A conversation initiated by Lil Nugget #4 (four years old) from the back seat of the car on the way to the gym:

Lil Nugget: “Mommy do boys have balls?”

Me (trying not to spit coffee all over the dashboard): “Sure sweetie. They have baseballs, footballs…”

Lil Nugget: “NO! Not THOSE kind of BALLS MOM!”

Me (highly concerned about the direction of this conversation): “Well….um…uh…” <—handled that really well didn’t I?

Lil Nugget: “You know, those hangy things, they are balls. Right?”

Let me just interject here, before we get too concerned about where she gets this stuff. First off she and her six year old brother still get a joint bath (I’m lazy like that). Also, I suspect that my 17 year old son might have found it amusing to teach his younger brother this term.

Me (In my best interpretation of how I think Dr. Spock would handle this): “No sweetie, there is no part of a boy’s body that is called his “balls”. The things you’re talking about are called testicles.”

Lil Nugget: “Eeewwww, testicles, that is a yucky word. Who named them that?! Balls is better!”

Me (increasingly short of breath from trying to stifle laughter): “Well I’m not sure who named them that, but that IS their name. Let’s not call them balls okay?”

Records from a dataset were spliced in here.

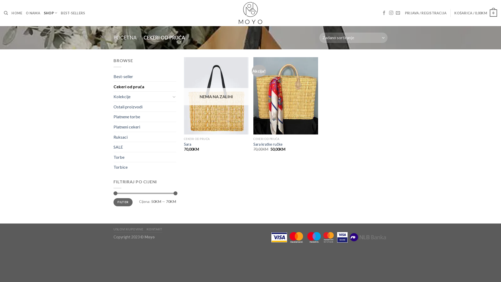 Image resolution: width=501 pixels, height=282 pixels. I want to click on 'USLOVI KUPOVINE', so click(128, 229).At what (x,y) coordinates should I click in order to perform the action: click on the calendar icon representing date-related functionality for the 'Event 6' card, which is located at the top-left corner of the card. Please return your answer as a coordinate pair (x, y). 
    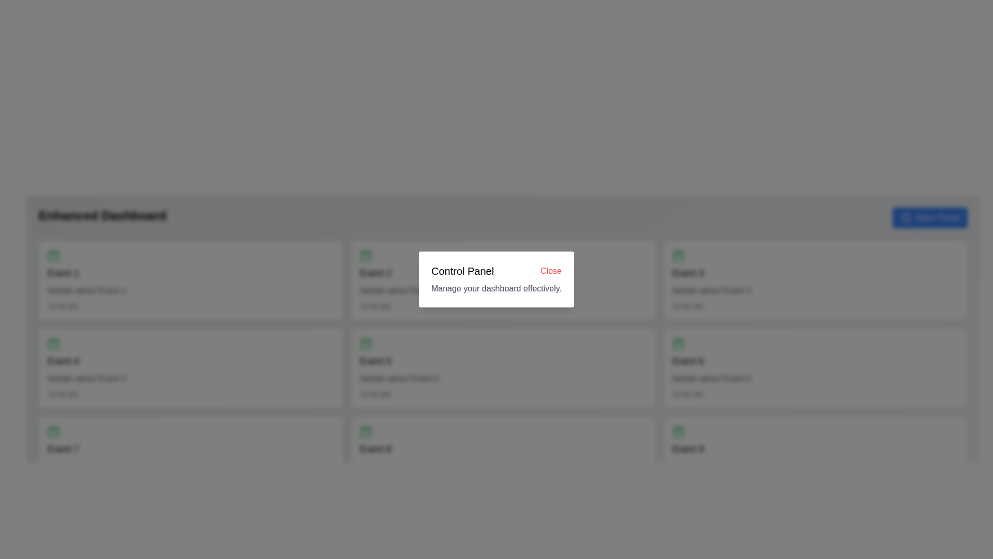
    Looking at the image, I should click on (678, 343).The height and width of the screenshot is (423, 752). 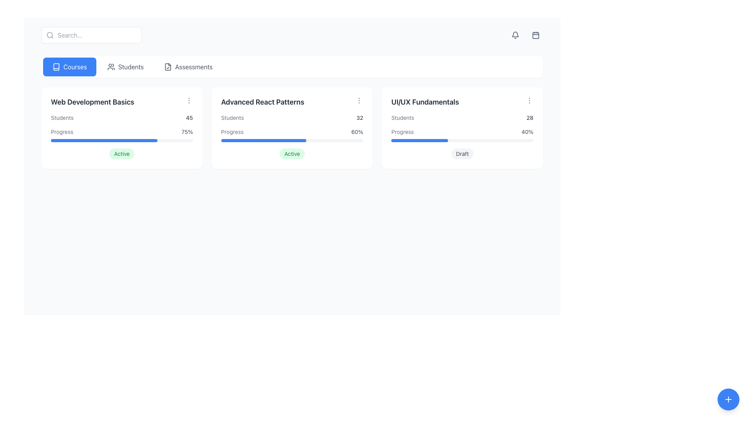 I want to click on the text label displaying 'Progress' in gray font, located in the second card below the 'Advanced React Patterns' header and above the progress bar, so click(x=232, y=131).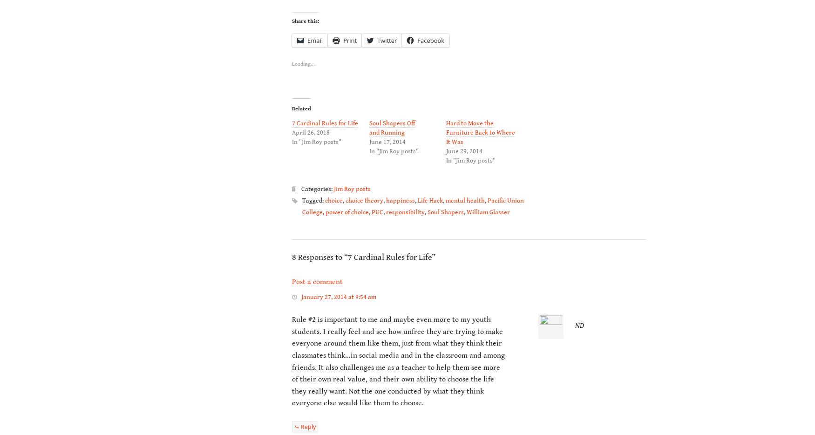 The width and height of the screenshot is (815, 435). I want to click on 'Post a comment', so click(292, 281).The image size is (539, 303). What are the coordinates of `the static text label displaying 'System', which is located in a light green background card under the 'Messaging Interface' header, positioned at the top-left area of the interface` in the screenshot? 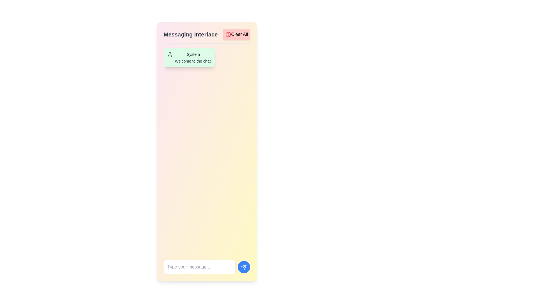 It's located at (193, 54).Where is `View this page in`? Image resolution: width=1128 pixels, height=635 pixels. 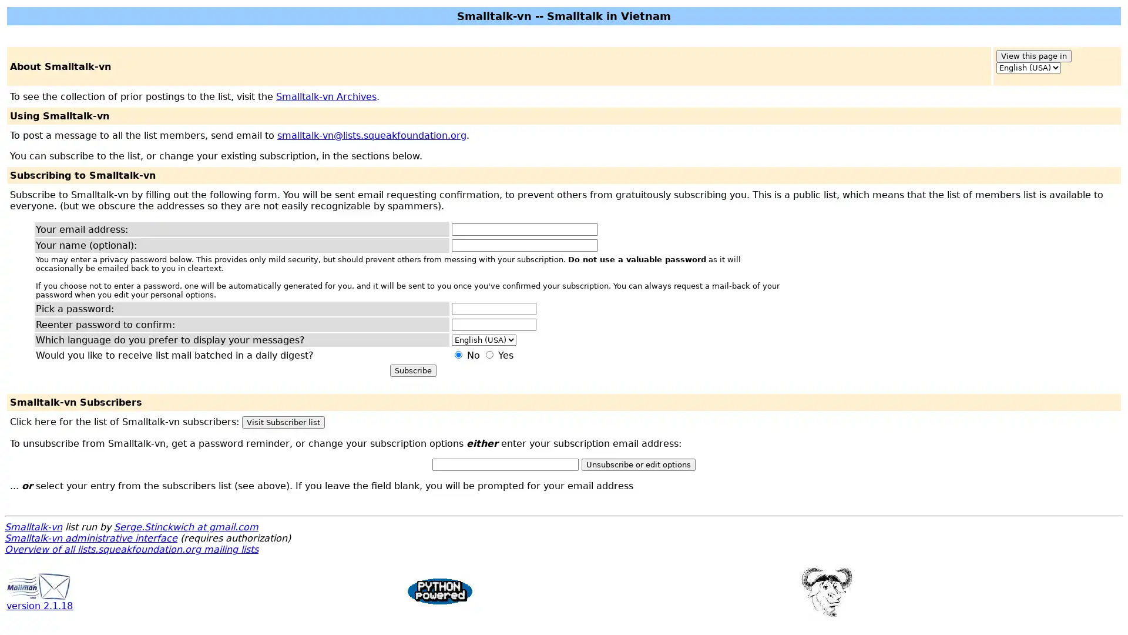
View this page in is located at coordinates (1034, 56).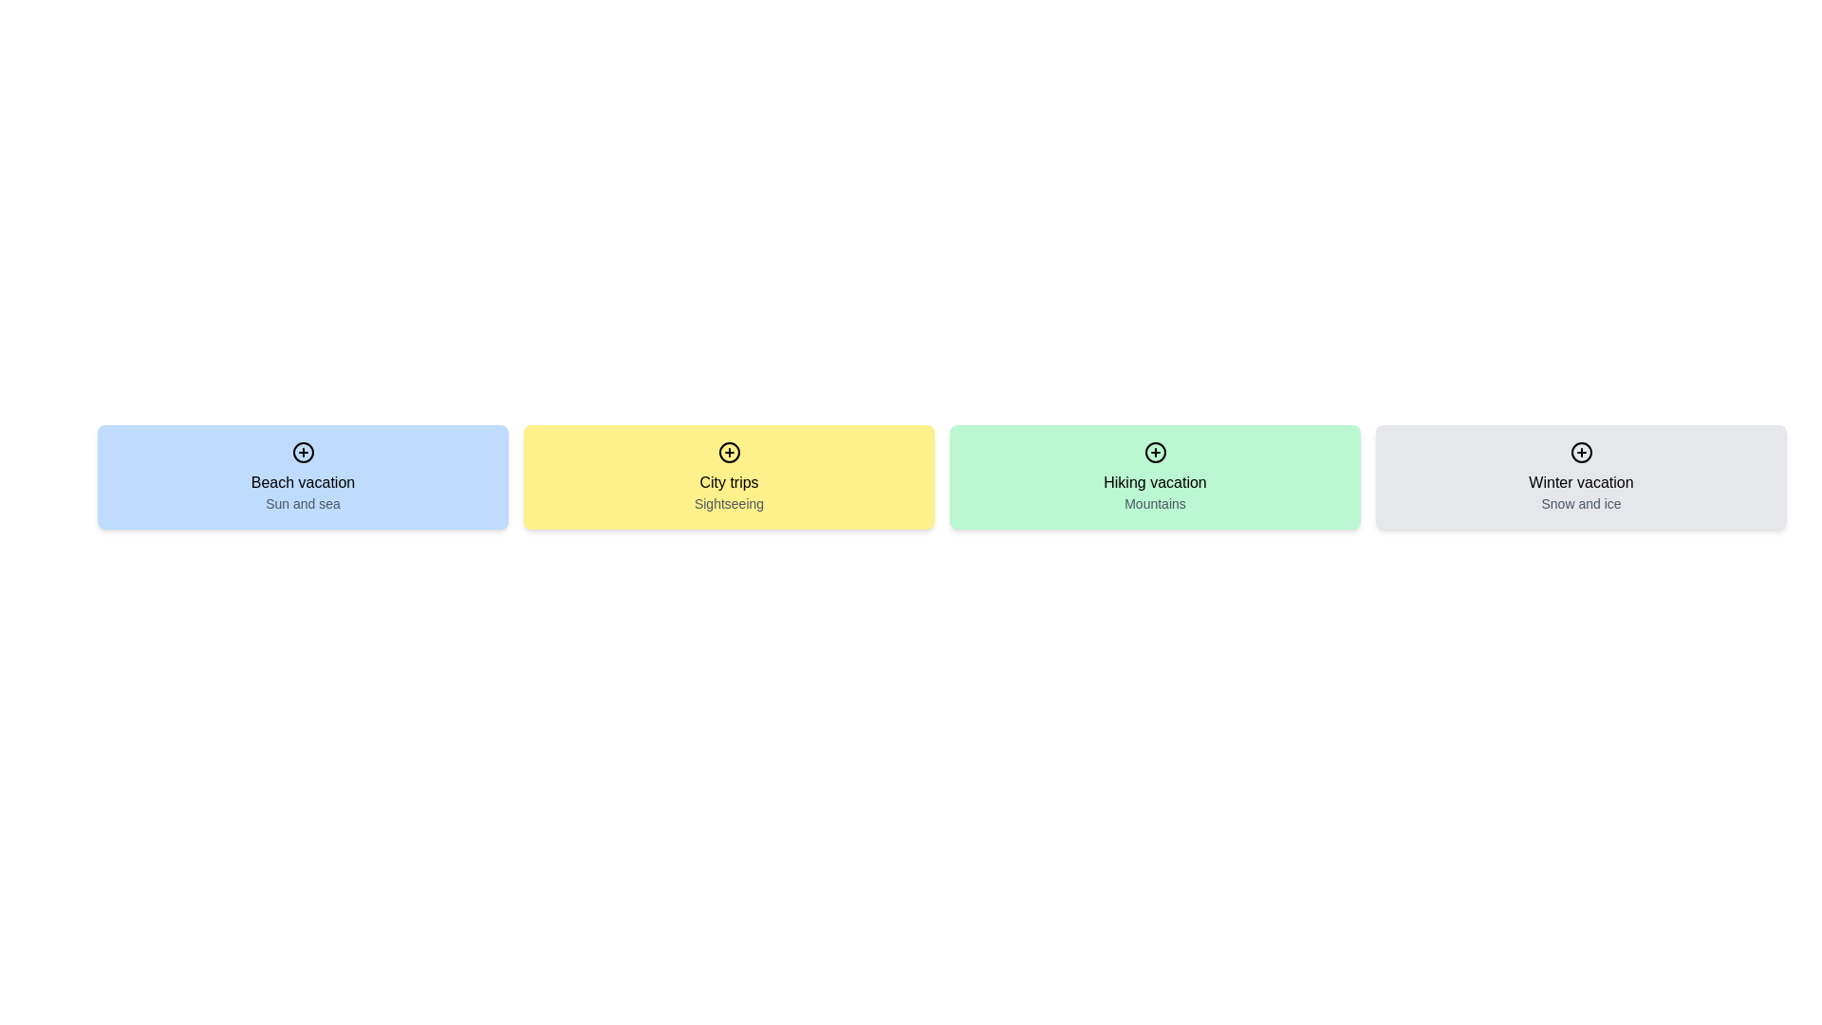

Lil Nugget: “I want to ask daddy. He has some doesn’t he?”

Me (relishing this call to daddy AT WORK):  “Sure you can call him.”

Lil Nugget (on the phone to The DH): “Daddy are those hangy thingies you have called balls?”


Minimal pause…

Lil Nugget: “I want to know because I’m going to be a doctor. So if they are called testicles what is that line thing called”

I’m not sure exactly what her father answered. I do know that he was NOT as cool as I was in the laughter department. She went on the rest of the day asking about other body parts, far less “touchy” ones. Now I’m just waiting for the call from the preschool telling me that other parents are calling asking why my four year old was holding anatomy lectures -debunking the “balls” issue- on the playground.

Some days being a parent is better than tickets to The Daily Show!

2 thoughts on “Move Over Dr. House”

  1. When Ashley was in kindergarten (she’s 22 now), she gave me an anatomy lesson while we were cruising down I-95. She ask if I knew that boys had penises and girls had vagina’s. Apparently the teacher felt that if you were going to refer to body parts, you should use the correct term. I almost rear-ended the car in front of me!